◆ Description of the task ◆
Tell me, please, how many lines in the records below include the word "agent". Give no more than the number.

◆ Working data ◆
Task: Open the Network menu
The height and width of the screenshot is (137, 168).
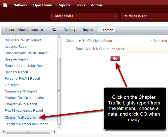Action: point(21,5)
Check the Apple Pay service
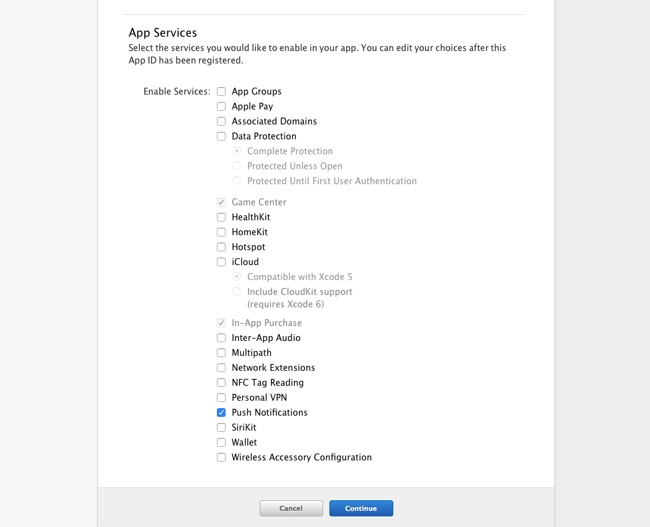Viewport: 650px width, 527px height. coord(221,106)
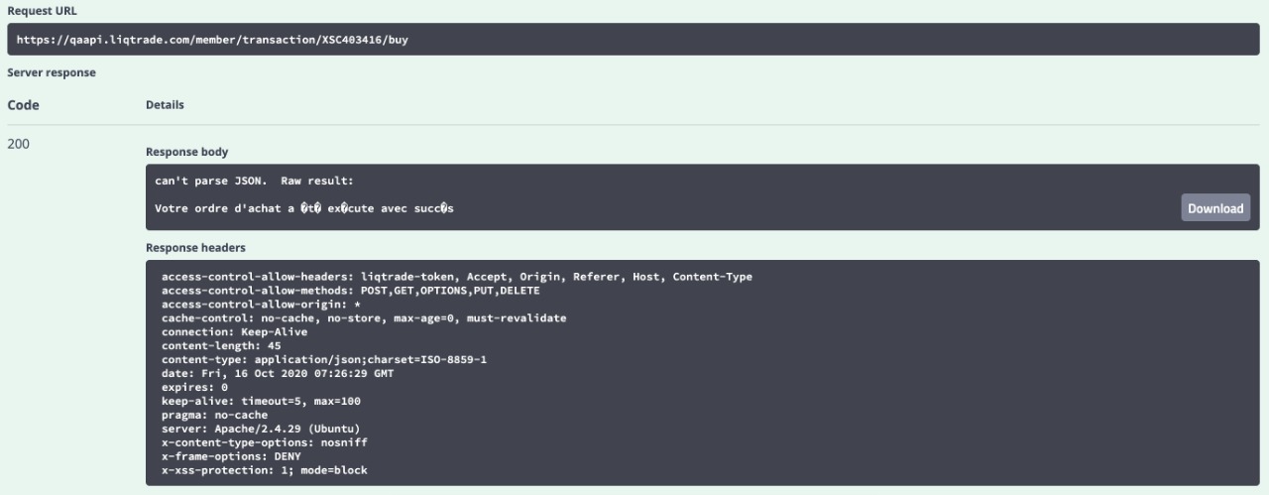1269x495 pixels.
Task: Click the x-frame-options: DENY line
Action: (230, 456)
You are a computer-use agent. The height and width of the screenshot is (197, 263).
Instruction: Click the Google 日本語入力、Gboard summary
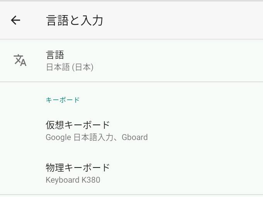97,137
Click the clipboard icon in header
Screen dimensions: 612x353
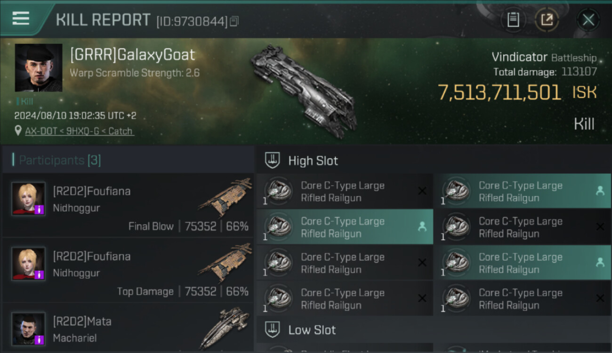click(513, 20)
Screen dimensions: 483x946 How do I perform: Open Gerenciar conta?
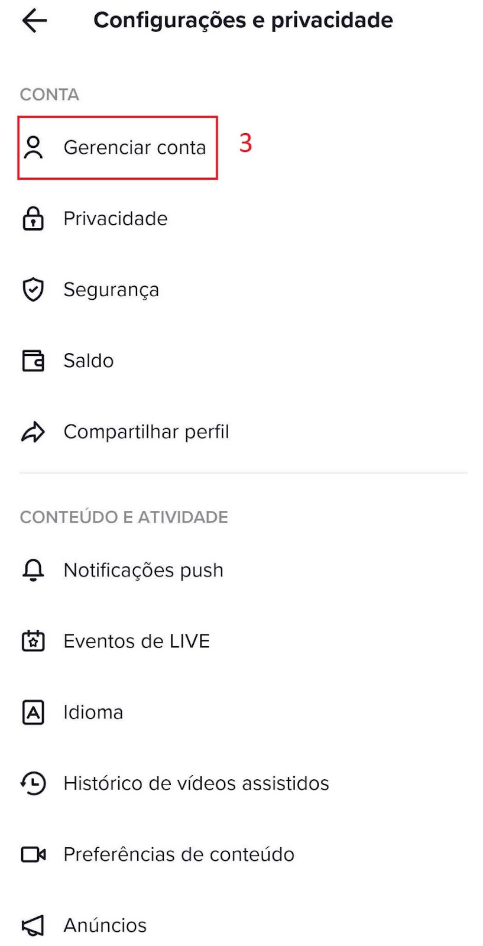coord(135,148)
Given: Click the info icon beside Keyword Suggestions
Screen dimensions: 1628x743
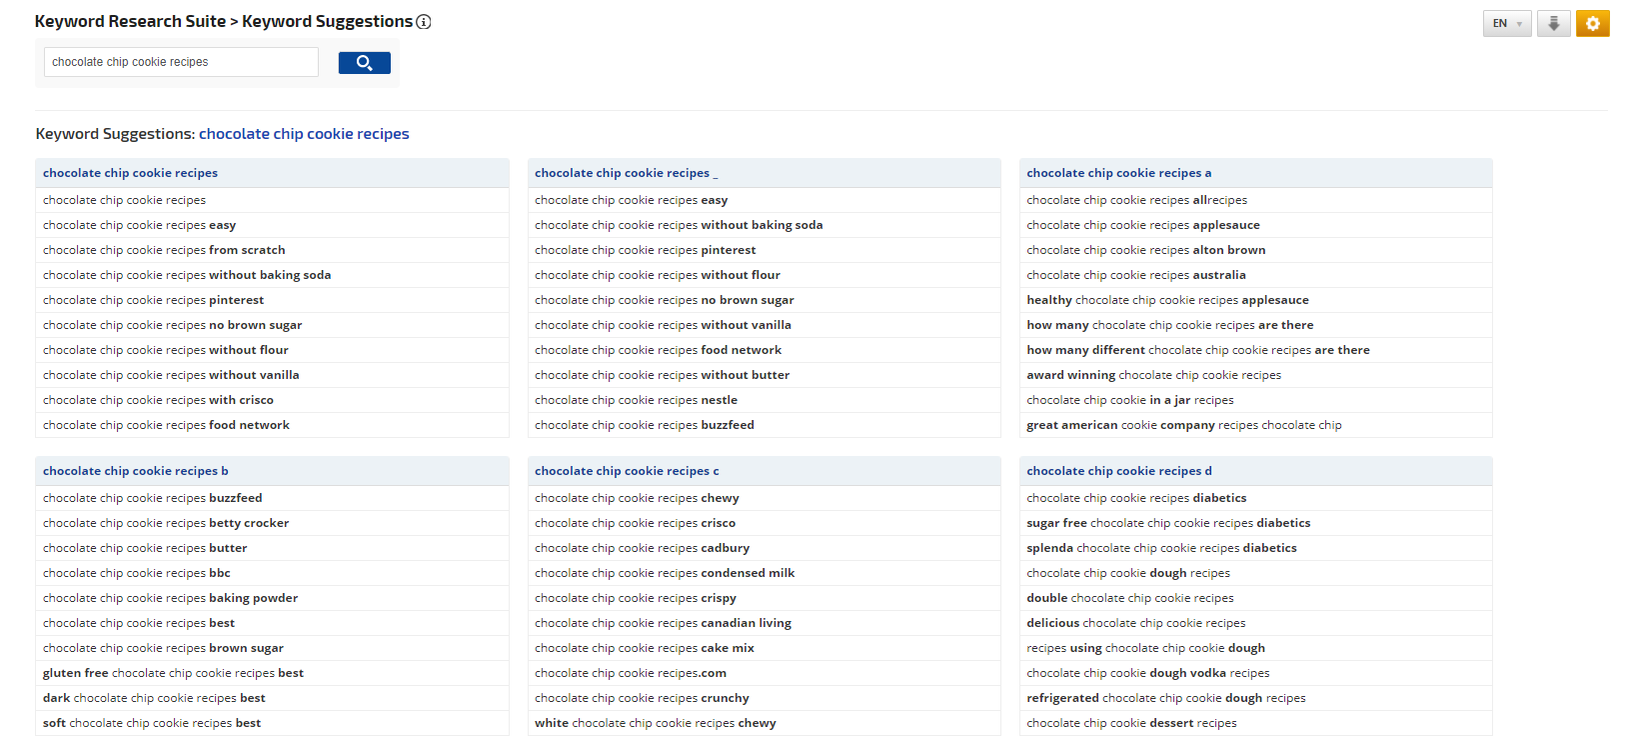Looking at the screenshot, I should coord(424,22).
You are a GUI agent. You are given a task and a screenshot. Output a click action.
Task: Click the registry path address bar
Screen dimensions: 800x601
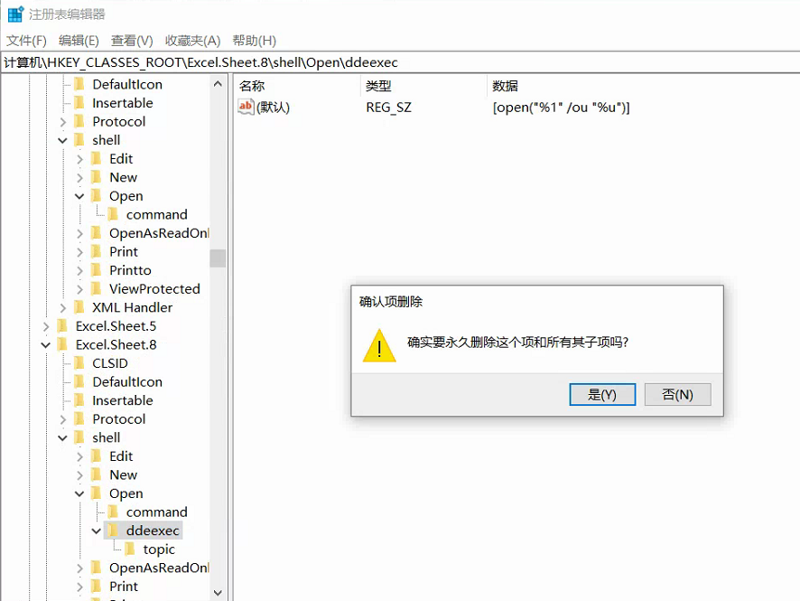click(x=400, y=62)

◆ Solved problem ◆
2